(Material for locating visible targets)
*****
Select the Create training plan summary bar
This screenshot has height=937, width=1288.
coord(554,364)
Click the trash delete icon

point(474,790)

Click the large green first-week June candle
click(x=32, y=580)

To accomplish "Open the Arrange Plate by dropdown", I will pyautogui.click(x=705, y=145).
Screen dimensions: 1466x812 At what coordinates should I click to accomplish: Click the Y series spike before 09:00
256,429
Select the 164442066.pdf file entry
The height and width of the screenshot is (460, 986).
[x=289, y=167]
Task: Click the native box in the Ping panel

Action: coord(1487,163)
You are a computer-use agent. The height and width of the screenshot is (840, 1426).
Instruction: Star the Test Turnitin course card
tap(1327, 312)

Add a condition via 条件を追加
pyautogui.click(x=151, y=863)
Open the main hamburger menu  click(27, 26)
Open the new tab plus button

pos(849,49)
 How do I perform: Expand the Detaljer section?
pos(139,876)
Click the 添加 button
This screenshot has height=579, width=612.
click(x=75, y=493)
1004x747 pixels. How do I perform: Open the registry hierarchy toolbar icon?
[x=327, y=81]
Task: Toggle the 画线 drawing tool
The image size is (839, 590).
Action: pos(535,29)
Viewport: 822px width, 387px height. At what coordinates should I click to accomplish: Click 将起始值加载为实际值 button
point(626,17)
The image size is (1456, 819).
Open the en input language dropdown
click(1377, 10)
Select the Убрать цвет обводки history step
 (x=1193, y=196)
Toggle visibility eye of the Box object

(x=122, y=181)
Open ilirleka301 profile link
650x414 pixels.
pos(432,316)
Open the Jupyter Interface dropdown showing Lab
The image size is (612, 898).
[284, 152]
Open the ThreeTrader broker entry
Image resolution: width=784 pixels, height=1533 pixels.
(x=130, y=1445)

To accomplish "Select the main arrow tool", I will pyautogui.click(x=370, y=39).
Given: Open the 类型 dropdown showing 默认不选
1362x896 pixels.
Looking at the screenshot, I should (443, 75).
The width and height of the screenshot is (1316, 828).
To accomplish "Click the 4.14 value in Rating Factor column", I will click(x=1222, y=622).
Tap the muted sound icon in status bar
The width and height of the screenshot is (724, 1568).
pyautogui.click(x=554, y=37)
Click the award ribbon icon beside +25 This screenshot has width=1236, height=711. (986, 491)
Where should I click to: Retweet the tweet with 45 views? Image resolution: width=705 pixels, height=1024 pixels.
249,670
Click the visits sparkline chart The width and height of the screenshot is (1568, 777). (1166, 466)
*****
Update the material above by replacing each occurrence of "dropdown" with "drop-down menu", leaving every other part unchanged.

Select the Create training plan summary bar
This screenshot has height=937, width=1288.
coord(554,364)
Click the trash delete icon

point(474,790)

Click the large green first-week June candle
click(x=32, y=580)

To accomplish "Open the Arrange Plate by drop-down menu", I will pyautogui.click(x=705, y=145).
Screen dimensions: 1466x812 At what coordinates should I click to accomplish: Click the Y series spike before 09:00
256,429
Select the 164442066.pdf file entry
The height and width of the screenshot is (460, 986).
[x=289, y=167]
Task: Click the native box in the Ping panel

Action: coord(1487,163)
You are a computer-use agent. The height and width of the screenshot is (840, 1426).
Instruction: Star the Test Turnitin course card
tap(1327, 312)

Add a condition via 条件を追加
pyautogui.click(x=151, y=863)
Open the main hamburger menu  click(27, 26)
Open the new tab plus button

pos(849,49)
 How do I perform: Expand the Detaljer section?
pos(139,876)
Click the 添加 button
This screenshot has height=579, width=612.
click(x=75, y=493)
1004x747 pixels. How do I perform: Open the registry hierarchy toolbar icon?
[x=327, y=81]
Task: Toggle the 画线 drawing tool
The image size is (839, 590).
Action: pos(535,29)
Viewport: 822px width, 387px height. At what coordinates should I click to accomplish: Click 将起始值加载为实际值 button
point(626,17)
The image size is (1456, 819).
Open the en input language drop-down menu
click(1377, 10)
Select the Убрать цвет обводки history step
 (x=1193, y=196)
Toggle visibility eye of the Box object

(x=122, y=181)
Open ilirleka301 profile link
650x414 pixels.
pos(432,316)
Open the Jupyter Interface drop-down menu showing Lab
The image size is (612, 898).
[284, 152]
Open the ThreeTrader broker entry
Image resolution: width=784 pixels, height=1533 pixels.
(x=130, y=1445)

To accomplish "Select the main arrow tool", I will pyautogui.click(x=370, y=39).
Given: Open the 类型 drop-down menu showing 默认不选
1362x896 pixels.
Looking at the screenshot, I should (443, 75).
The width and height of the screenshot is (1316, 828).
To accomplish "Click the 4.14 value in Rating Factor column", I will click(x=1222, y=622).
Tap the muted sound icon in status bar
The width and height of the screenshot is (724, 1568).
pyautogui.click(x=554, y=37)
Click the award ribbon icon beside +25 This screenshot has width=1236, height=711. (986, 491)
Where should I click to: Retweet the tweet with 45 views? Image resolution: width=705 pixels, height=1024 pixels.
249,670
Click the visits sparkline chart The width and height of the screenshot is (1568, 777). (1166, 466)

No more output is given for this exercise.